Also on the approach to the narrow bridge, not sure the horn would have reached anyone at a useful time (a nice touch might have been to wind yer window down approaching it so you could hear horns from the other direction) and indeed would you have been able to stop in time against a tank transproter coming the other way at 56? It seems like you wouldn't, but again this may be an artefact of the video... in fact on the occasional time it's impossible to have a clue what's going on at all. And the rain is a shame.

But what really inspires confidence is the view of you in the cockpit - calm, smooth, appropriate inputs to stearing wheel and gears... and you didn't even pick your nose once!

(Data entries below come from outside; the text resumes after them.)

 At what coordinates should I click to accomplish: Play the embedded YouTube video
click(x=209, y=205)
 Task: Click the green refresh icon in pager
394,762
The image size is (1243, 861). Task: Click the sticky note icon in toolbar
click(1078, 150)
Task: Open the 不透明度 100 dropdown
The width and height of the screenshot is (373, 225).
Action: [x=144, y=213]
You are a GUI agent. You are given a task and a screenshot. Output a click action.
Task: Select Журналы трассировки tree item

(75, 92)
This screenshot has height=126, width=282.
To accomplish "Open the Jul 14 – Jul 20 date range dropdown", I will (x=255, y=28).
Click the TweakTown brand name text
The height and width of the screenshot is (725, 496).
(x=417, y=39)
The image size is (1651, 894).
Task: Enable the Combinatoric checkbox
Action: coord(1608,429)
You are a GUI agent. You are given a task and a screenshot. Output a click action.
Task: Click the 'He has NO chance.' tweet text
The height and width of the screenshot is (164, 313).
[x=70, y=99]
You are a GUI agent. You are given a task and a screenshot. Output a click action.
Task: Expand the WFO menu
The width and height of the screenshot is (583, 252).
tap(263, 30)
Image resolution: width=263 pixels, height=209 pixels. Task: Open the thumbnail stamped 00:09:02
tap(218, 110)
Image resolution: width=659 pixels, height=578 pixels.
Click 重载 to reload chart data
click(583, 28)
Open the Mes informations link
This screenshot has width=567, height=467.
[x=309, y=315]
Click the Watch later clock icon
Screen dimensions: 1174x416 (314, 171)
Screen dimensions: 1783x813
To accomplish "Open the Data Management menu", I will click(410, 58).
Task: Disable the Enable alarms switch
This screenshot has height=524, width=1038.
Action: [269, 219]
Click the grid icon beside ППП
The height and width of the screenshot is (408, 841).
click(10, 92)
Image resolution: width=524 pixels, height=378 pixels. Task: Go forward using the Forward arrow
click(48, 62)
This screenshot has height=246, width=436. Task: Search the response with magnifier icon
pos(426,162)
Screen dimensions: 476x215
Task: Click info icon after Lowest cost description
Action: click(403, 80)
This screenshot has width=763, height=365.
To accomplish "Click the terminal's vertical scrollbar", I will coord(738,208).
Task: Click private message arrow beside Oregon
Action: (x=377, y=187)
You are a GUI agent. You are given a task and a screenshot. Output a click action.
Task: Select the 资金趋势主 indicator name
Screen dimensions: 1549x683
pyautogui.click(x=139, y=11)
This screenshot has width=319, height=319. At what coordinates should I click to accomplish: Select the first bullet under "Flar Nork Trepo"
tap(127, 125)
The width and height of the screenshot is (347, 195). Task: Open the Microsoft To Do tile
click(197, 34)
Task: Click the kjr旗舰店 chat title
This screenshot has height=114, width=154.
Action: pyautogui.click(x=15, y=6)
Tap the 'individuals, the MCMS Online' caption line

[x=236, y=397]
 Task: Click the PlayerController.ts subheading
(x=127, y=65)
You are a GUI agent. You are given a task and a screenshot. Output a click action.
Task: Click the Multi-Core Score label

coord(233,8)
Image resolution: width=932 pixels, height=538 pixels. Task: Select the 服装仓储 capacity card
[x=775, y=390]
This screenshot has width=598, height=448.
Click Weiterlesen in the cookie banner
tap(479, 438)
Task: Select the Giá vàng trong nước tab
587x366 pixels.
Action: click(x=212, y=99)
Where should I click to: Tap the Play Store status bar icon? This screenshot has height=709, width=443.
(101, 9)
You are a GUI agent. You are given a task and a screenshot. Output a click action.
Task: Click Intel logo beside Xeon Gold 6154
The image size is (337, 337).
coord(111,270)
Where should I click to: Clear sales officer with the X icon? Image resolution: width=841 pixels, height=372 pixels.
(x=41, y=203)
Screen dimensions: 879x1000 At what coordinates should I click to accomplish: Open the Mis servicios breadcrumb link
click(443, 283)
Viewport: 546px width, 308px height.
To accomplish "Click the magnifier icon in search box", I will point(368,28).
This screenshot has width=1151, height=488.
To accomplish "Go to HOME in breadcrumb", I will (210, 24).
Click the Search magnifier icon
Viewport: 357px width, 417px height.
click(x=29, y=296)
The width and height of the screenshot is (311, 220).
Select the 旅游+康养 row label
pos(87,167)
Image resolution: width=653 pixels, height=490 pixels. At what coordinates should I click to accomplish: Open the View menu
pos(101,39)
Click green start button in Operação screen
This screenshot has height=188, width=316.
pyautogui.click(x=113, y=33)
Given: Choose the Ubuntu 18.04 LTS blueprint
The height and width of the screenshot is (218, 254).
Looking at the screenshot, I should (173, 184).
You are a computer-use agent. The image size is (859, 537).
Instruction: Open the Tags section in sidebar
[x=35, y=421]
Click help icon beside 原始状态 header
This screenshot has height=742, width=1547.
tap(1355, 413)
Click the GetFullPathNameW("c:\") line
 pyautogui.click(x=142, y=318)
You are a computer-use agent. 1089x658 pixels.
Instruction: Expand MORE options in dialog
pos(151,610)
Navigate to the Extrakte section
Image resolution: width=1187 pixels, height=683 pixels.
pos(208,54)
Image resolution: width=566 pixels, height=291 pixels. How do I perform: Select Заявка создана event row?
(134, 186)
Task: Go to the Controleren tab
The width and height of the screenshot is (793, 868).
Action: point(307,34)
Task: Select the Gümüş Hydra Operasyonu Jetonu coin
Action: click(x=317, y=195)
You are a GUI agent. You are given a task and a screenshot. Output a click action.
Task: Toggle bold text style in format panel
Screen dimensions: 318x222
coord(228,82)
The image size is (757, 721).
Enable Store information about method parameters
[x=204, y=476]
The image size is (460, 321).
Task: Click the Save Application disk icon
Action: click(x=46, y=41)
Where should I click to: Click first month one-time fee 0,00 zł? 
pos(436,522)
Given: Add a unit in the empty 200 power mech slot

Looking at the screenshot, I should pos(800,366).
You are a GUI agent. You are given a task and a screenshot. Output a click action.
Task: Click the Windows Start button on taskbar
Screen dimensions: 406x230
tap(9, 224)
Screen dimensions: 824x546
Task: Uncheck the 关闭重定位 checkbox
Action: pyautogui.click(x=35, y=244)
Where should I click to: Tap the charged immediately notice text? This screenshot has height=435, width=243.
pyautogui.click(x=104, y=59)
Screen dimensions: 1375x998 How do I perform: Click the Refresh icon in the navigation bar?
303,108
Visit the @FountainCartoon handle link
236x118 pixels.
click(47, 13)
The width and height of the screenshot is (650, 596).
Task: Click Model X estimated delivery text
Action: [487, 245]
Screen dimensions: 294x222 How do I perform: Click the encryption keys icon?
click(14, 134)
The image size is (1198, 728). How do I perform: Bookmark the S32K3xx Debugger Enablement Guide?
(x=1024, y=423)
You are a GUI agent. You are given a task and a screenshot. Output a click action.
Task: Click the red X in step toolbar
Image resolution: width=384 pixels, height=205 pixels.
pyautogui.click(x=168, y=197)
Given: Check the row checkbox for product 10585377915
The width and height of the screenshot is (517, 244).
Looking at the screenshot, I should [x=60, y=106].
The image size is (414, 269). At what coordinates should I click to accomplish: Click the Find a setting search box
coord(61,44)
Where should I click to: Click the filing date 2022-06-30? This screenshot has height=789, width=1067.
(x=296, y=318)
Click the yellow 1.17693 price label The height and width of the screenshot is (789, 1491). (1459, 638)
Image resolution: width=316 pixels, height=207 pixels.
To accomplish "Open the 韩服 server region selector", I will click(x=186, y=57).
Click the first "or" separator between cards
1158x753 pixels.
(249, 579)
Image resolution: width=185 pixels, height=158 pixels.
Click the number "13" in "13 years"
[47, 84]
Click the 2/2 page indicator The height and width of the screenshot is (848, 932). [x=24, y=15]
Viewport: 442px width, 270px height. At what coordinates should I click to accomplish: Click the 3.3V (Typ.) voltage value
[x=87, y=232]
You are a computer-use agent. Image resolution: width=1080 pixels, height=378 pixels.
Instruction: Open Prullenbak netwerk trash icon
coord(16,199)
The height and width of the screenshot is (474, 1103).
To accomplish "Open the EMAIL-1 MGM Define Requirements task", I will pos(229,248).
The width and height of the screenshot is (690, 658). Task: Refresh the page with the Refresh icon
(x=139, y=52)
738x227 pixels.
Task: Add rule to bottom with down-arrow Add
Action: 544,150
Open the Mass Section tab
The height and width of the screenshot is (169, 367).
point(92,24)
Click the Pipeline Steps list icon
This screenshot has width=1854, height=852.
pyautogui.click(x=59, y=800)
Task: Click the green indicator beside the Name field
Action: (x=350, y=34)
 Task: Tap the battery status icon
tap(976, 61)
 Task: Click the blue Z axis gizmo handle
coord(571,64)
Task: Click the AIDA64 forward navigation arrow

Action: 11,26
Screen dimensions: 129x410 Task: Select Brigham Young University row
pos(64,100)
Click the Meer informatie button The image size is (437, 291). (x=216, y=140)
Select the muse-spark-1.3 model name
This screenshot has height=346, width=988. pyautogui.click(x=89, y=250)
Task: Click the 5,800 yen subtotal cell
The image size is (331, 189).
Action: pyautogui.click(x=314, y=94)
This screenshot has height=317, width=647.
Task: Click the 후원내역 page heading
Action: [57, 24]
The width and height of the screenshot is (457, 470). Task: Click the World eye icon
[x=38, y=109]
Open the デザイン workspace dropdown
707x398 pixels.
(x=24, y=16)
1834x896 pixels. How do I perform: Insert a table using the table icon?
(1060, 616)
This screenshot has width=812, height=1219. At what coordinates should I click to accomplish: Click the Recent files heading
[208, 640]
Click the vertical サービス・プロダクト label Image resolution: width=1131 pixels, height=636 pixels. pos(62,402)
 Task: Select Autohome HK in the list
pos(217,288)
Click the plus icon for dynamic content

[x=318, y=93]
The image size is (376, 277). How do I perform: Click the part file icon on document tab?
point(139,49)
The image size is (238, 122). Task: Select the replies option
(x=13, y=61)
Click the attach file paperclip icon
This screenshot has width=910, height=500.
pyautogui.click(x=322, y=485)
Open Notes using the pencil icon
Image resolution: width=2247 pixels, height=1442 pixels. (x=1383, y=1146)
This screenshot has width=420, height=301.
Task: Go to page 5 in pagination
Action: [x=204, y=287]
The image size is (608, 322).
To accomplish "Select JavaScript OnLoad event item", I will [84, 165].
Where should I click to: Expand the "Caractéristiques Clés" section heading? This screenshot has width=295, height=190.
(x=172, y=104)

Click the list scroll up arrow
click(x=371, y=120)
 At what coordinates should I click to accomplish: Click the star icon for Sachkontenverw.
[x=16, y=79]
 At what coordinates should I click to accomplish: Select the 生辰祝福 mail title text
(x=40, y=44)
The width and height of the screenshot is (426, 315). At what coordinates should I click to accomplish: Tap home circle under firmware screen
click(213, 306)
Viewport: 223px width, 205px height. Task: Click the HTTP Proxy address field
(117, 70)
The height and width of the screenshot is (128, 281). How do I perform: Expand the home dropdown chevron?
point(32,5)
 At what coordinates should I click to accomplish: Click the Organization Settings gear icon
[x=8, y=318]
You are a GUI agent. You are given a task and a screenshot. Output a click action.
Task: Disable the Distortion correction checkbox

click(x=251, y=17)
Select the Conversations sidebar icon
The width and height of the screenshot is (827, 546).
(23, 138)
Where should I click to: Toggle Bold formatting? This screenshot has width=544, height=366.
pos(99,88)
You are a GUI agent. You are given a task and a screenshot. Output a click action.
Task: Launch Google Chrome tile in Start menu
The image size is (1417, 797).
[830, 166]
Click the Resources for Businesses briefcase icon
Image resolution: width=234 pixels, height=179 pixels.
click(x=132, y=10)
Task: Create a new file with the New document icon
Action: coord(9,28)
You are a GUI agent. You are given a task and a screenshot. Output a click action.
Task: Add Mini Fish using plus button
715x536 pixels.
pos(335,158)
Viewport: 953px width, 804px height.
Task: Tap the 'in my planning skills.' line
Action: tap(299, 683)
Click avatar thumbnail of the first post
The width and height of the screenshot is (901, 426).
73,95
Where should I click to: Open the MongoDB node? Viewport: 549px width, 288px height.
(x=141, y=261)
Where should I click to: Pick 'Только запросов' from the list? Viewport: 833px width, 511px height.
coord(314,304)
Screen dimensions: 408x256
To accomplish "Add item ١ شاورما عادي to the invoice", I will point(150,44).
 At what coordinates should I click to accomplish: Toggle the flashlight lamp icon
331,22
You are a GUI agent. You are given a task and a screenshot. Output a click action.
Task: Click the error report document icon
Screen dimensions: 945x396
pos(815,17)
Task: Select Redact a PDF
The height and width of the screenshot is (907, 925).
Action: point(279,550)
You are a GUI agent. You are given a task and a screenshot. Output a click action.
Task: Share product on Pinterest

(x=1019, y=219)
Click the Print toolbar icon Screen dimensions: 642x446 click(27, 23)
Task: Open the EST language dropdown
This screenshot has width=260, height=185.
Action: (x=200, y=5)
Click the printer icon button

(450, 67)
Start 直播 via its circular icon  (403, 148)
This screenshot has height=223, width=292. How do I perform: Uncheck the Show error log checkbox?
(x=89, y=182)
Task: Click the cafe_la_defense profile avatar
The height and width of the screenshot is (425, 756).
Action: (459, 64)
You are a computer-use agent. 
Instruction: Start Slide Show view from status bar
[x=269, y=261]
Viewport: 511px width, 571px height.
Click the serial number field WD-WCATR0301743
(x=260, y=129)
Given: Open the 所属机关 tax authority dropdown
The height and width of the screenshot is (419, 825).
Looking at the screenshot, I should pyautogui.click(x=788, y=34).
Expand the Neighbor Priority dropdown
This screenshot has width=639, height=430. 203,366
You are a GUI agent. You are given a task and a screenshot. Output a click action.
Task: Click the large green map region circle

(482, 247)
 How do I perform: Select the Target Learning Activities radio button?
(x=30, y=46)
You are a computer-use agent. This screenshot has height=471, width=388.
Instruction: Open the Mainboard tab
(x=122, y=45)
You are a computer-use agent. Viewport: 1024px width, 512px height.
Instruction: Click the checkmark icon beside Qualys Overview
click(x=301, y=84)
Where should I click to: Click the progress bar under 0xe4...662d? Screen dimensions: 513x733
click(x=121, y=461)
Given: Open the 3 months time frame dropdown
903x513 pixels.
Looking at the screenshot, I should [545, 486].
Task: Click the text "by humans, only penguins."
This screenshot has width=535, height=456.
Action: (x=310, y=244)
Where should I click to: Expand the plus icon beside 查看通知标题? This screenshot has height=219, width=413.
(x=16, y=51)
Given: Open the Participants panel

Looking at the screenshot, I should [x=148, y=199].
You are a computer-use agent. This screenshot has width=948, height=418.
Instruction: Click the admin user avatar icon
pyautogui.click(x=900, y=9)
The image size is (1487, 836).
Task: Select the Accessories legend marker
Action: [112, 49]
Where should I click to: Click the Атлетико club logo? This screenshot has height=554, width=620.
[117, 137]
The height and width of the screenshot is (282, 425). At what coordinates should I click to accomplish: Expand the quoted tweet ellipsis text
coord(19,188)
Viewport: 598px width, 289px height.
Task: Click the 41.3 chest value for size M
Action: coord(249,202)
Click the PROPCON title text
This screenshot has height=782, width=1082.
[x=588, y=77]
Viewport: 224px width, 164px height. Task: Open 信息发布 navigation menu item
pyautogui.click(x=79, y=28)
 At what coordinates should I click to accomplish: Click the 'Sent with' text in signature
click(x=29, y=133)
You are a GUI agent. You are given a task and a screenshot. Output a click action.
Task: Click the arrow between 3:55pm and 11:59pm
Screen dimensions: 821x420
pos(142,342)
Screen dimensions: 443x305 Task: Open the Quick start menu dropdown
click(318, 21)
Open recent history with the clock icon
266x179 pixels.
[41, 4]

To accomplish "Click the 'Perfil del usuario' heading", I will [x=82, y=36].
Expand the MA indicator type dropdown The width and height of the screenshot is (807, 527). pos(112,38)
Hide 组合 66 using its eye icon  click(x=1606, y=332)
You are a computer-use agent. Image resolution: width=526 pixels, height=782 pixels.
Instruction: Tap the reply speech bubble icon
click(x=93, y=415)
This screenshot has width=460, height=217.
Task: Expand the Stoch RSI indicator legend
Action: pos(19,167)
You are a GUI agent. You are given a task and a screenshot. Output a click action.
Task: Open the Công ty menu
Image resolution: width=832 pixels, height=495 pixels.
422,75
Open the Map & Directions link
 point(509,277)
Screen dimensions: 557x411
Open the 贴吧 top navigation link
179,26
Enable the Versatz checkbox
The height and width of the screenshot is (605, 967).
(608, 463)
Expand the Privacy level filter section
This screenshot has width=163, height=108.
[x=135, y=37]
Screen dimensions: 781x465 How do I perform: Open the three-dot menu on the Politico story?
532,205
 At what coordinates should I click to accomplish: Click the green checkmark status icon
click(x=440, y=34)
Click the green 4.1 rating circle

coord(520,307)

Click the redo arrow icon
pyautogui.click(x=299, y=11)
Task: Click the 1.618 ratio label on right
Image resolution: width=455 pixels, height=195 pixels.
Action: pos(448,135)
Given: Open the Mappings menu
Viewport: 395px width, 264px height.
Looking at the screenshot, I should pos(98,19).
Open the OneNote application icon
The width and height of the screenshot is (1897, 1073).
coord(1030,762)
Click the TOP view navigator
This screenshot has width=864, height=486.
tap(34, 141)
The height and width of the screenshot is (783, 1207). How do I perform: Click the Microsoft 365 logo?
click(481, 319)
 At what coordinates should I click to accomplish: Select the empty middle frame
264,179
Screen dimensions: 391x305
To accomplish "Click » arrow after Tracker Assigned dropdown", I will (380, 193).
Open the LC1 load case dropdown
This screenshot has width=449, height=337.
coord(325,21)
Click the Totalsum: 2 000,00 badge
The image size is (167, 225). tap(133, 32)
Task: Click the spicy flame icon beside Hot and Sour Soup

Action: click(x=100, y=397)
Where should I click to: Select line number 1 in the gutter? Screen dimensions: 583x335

Thanks. On the speed you'll note I was using 2nd and 3rd mostly; I relaxed into 4th when hitting 60 mph. As I said in the intro, the wide angle (120 degrees) gives a view of the verges, and that is what makes the speed seem high. Try looking out the side of a car's window when it is travelling even at 40mph and you'll see what I mean!

Re the bridge, you actually can see quite early that the approach to it from the other side is a fairly sharp bend, so no-one will be coming through quickly; that said my speed over the bridge was probably no more than 20 mph, so easy to stop in a short distance even in the wet.

Re the horn warning, I think the timing was about right, early enough for someone to hear it before they committed to the bridge coming the other way. You make a good point though about lowering the window to hear a response - I could cope with getting the odd rain drop on me!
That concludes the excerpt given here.